Il supporto italiano al progetto
La denuncia arriva proprio mentre TotalEnergies ha appena annunciato la revoca della forza maggiore dichiarata nell’aprile 2021 per Mozambique LNG, nonostante il persistere del conflitto, l’intensificarsi degli attacchi e una grave crisi umanitaria. Il riavvio definitivo del progetto dipende tuttavia dall’accordo con il governo mozambicano sulla copertura dei costi aggiuntivi del progetto, pari a 4,5 miliardi di dollari. ReCommon ricorda che l’agenzia di credito all’esportazione Sace dovrebbe rilasciare una garanzia di 950 milioni di euro, con cui coprire i prestiti per le operazioni di Saipem, tra cui quello di Cassa Depositi e Prestiti del valore di 650 milioni di euro.
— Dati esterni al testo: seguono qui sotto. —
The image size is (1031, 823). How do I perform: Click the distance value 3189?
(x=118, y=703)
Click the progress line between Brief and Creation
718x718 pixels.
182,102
Il supporto finanziario di Sace e Cassa depositi e prestiti era stato confermato dal governo Meloni nella risposta all’interpellanza urgente sulla questione presentata, il 24 gennaio scorso, dall’onorevole Angelo Bonelli. “I documenti che abbiamo ottenuto riguardanti questa vicenda ci portano a pensare che Sace e Cdp sapessero della criticità della situazione, ma hanno preferito rimanere tra gli sponsor finanziari del progetto” spiega Simone Ogno di ReCommon. E aggiunge: “Qualora TotalEnergies dovesse essere perseguita penalmente, riteniamo che anche le due istituzioni finanziarie pubbliche rischino concretamente un’incriminazione e chiediamo che le forze politiche si attivino per fare luce sulla vicenda e che il supporto finanziario venga sospeso”. Una vicenda che diventa ancora più centrale alla luce dell’entrata in vigore, nel 2027, della direttiva Corporate Sustainability Due Diligence, che impone alle aziende di monitorare gli impatti delle proprie produzioni su diritti umani e ambiente.